Original Pytorch Implementation of FLAME: Facial Landmark Heatmap Activated Multimodal Gaze Estimation

Overview

FLAME

Original Pytorch Implementation of FLAME: Facial Landmark Heatmap Activated Multimodal Gaze Estimation, accepted at the 17th IEEE Internation Conference on Advanced Video and Signal-based Surveillance, AVSS 2021, Virtual, November 16-19, 2021.

arXiv Preprint: arXiv

Dependencies used

  • python v3.6.13
  • cuda v10.2
  • numpy v1.19.2
  • pandas v1.1.3
  • opencv-python-headless v4.5.1.48 (or use equivalent opencv)
  • torch v1.8.0
  • torchvision v0.9.0
  • scipy v1.5.2
  • matplotlib v3.3.4

FLAME - Model and Results

Model Architecture for FLAME -

FLAME Architecture

Results -

Experimental Settings ColumbiaGaze EYEDIAP
FLAME mean = 4.64 deg, std = 2.86 deg mean = 4.62 deg, std = 2.93 deg
F-AO mean = 5.06 deg, std = 3.13 deg mean = 4.80 deg, std = 3.02 deg
F-AF mean = 5.88 deg, std = 3.06 deg mean = 5.30 deg, std = 3.03 deg
F-B mean = 5.93 deg, std = 3.20 deg mean = 5.32 deg, std = 3.08 deg

Project Installation

This code requires Python 3, Pytorch, Cuda and other dependencies as listed above. Open Command Prompt/Terminal and use the following commands to clone the project and install dependencies (python, pip are pre-requisites) -

$ git clone https://github.com/neelabhsinha/flame.git
$ cd flame
$ pip3 install -r requirements.txt
$ python3 main.py -h

Alternatively you can install the above dependencies in your environment as you prefer. The exact versions used in this project are listed above. To be able to do necessary data preprocessing, you would also optionally require Openface 2.0 (or any other 2D landmark extractor) and RetinaFace (or any other way to extract face crops). These are optional requirements and feel free to use any other toolkit to achieve the required objective. For more details read through the section 'Preparing the dataset'.

Project Description

The functions in the code have doctext which describe the purpose of the function and their parameters, return type.

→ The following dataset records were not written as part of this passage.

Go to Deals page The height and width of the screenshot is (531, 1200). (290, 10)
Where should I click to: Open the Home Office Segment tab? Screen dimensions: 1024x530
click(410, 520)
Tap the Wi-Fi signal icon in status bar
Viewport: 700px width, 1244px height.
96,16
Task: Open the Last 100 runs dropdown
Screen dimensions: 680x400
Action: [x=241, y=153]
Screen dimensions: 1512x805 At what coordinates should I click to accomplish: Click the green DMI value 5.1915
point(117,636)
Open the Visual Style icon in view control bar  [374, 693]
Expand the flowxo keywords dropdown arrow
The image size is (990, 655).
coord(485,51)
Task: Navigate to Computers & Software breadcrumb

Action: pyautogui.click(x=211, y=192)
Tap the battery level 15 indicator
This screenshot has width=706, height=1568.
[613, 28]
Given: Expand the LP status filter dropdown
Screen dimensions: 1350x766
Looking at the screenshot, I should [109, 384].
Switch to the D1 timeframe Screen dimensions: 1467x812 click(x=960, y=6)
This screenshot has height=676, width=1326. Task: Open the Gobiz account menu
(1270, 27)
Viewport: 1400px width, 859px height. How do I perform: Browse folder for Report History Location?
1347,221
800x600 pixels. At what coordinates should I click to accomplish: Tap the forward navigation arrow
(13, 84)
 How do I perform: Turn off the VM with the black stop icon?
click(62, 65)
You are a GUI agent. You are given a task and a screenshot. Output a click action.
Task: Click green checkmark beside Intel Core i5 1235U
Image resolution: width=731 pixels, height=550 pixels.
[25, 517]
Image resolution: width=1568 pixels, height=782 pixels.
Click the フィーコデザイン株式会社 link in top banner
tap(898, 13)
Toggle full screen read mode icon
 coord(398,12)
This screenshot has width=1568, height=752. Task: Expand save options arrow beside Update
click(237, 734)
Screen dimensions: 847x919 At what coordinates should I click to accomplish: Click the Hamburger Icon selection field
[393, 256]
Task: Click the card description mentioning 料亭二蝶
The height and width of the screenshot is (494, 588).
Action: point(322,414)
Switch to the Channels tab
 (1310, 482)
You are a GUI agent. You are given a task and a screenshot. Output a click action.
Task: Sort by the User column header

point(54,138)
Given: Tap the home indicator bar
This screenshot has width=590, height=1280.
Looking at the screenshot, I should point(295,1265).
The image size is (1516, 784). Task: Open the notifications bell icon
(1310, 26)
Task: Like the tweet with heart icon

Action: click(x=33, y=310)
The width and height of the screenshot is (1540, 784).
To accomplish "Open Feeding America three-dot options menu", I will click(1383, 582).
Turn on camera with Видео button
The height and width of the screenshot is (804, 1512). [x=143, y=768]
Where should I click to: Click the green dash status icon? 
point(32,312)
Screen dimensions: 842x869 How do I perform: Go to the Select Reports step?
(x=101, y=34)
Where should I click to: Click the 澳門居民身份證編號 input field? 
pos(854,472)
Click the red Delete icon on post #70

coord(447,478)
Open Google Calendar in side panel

Files in the project are described in the following table -

File Description
datasets/data.py Contains dataset class and sampler class used by the data loader in training/testing loop to generate data samples (edit this if you organize the data differently as compared to how it is mentioned in 'preparing the dataset' section).
losses/angular_loss.py Pytorch definition of 3D angular loss function used for evaluations.
losses/vector_loss.py Pytorch definition of vector difference loss function used for training.
models Contains Pytorch definition of models proposed in the paper as defined in the table below.
metadata Contains dataset metadata like split, max-min values as explained in the below sections.
utils/data_split.py Contains function to split the data into train, test and validation sets and save it at the desired place (see 'optional configurations' section below for details).
utils/helpers.py Contains function to crop eye sample randomly, used by the dataset class in datasets/data.py, and function that generates heatmap, used by get_and_save_heatmap function in utils/data_preprocess.py (all functions defined here are used by other functions and need not be used directly by the programmer).
utils/preprocess.py Contains preprocessing functions, like getting head_pose angles from rotation matrix, outermost method to extract 2D facial landmark heatmap for entire dataset, get max-min values of different modalities of a dataset, and a few helper functions (see 'optional configurations' and 'preparing the dataset' sections below for more details).
utils/train.py Contains 2 functions, one function to train the network containing training loop and related functionalities like loading a checkpoint, saving epoch results, and another method incorporating the entire forward pass pipeline which can be used for training, testing, and for any other purpose as desired (see 'training' section below for details).
utils/test.py Contains method that runs evaluations on test set of a data and saves the predictions (see 'evaluations/testing' section below).
config.py Contains configuration veriables like dataset paths, project path, path to store weights, logs, and training hyperparameters like maximum epoch, batch size. Edit this file before running the project with appropriate paths.
main.py Contains main code that drives the entire project as per arguments provided (details are explained in following sections).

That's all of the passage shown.